O’Neill said she had already sold several pieces by early in the afternoon.

Tyler MacDonald, who organizes the show, was happy with the show. The local photographer made a splash on the island with his fantastic wildlife photographs, starting when he was still in his early teens. Now he’s building custom guitars. The only problem is that he can’t build them fast enough to meet demand.

“I can build four a month,” the 24-year-old MacDonald said. “I’m sold out right now.”

 

 



 

Sea Color, Isla Creations Artist Tamara L. Broker, has found a way to make original art creations from the seed pod from a Royal Poinciana tree.

Glory Spinuzzi, a native of Sri Lanka, was thrilled with the reaction she is getting to her limited edition giclee seascapes at the Marco Island shows.

“I’ve sold four paintings today,” Spinuzzi said. “These two are being shipped to Michigan, one is going to Pennsylvania and another the client is taking to their home. They are collectors – this was their second piece. It’s a very good day. Last month I sold nine pieces here which is ridiculous!”

Tamara Broker uses local palm fronds, and a touch of metal, to make her one-of-a-kind pieces.

“I started this 16 years ago,” Broker said. “I used to do shows with my paintings on the West Coast from San Diego to Washington State. We came here because we’re divers. I saw the palm fronds and I said, ‘You know what, this looks like a fish.’ It’s been a great process. I try to price them right so people keep bringing them home and I can keep making them. Every piece is original. No two are alike.”

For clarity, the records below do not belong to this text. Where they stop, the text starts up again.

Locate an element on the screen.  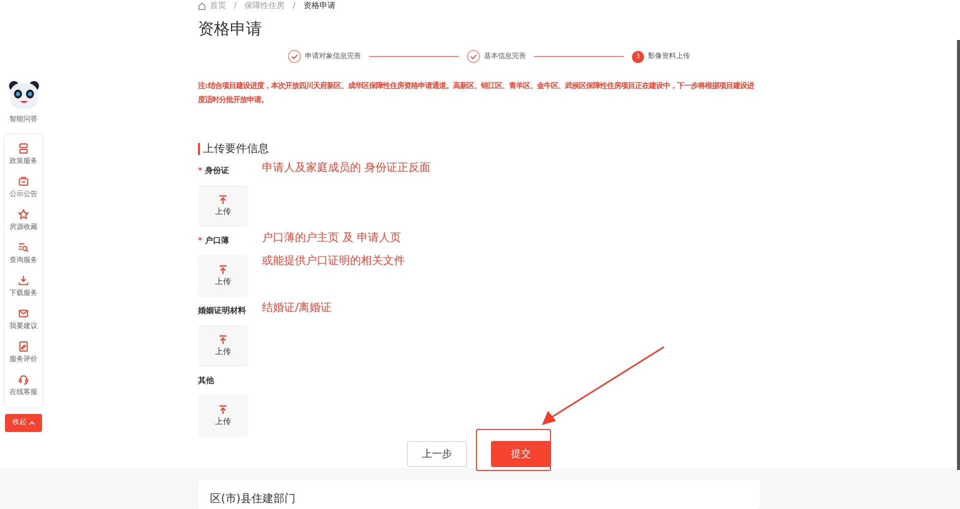
id-card-icon is located at coordinates (24, 182).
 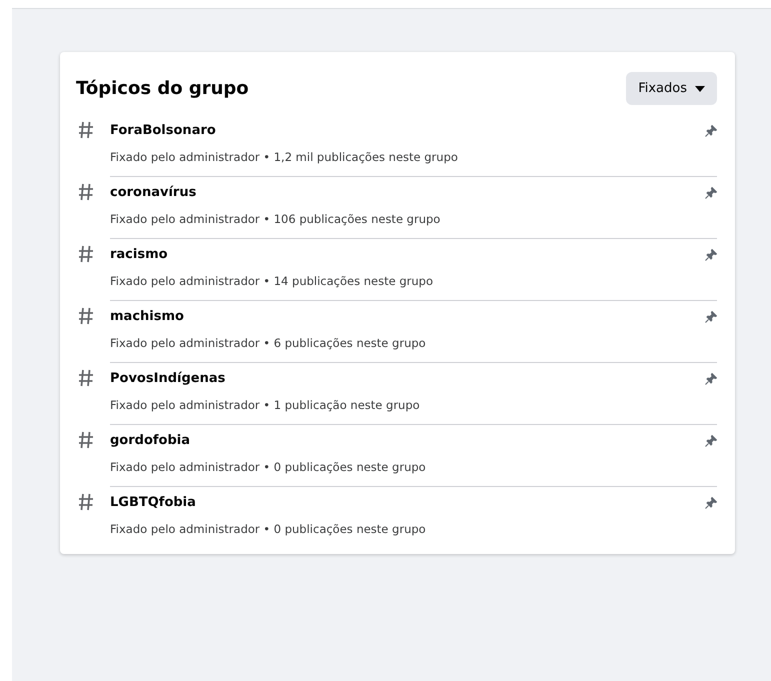 I want to click on topic-name: LGBTQfobia, so click(x=153, y=502).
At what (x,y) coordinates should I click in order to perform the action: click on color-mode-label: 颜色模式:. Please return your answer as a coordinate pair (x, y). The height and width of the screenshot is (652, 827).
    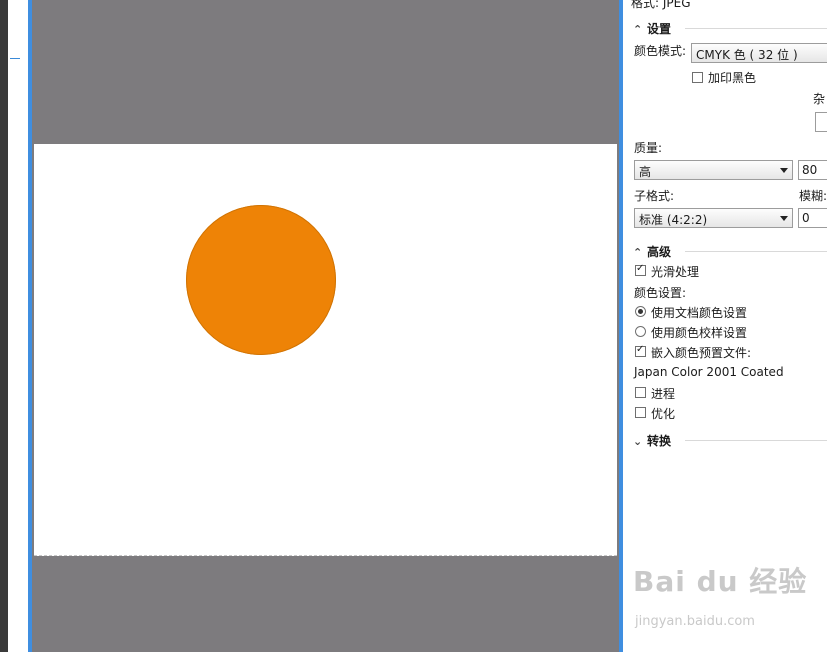
    Looking at the image, I should click on (660, 51).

“I’m looking for the perfect picture of Marco,” said John Kolosso of Appleton, Wisconsin. “Barry Howe’s got a lot of them. I just have to come up with the right size for our wall.”

“This is call Six Boats,” said artist Peter Sottong, who moonlights at the Marco Y. “First of all, this was a photograph I saw. It was black and white, so I had to come up with the colors. The core is marine plywood. Then it’s encapsulated in silver. A lot of people like to put these on their patio. I probably have about 80 hours in this piece. Sottong is famous for the Key Marco Cat replicas that he sells on his website at www.keymarcocat.com. The cats are also available at the Marco Historical Museum.

 


A customer peruses Tara O’Neill’s note cards.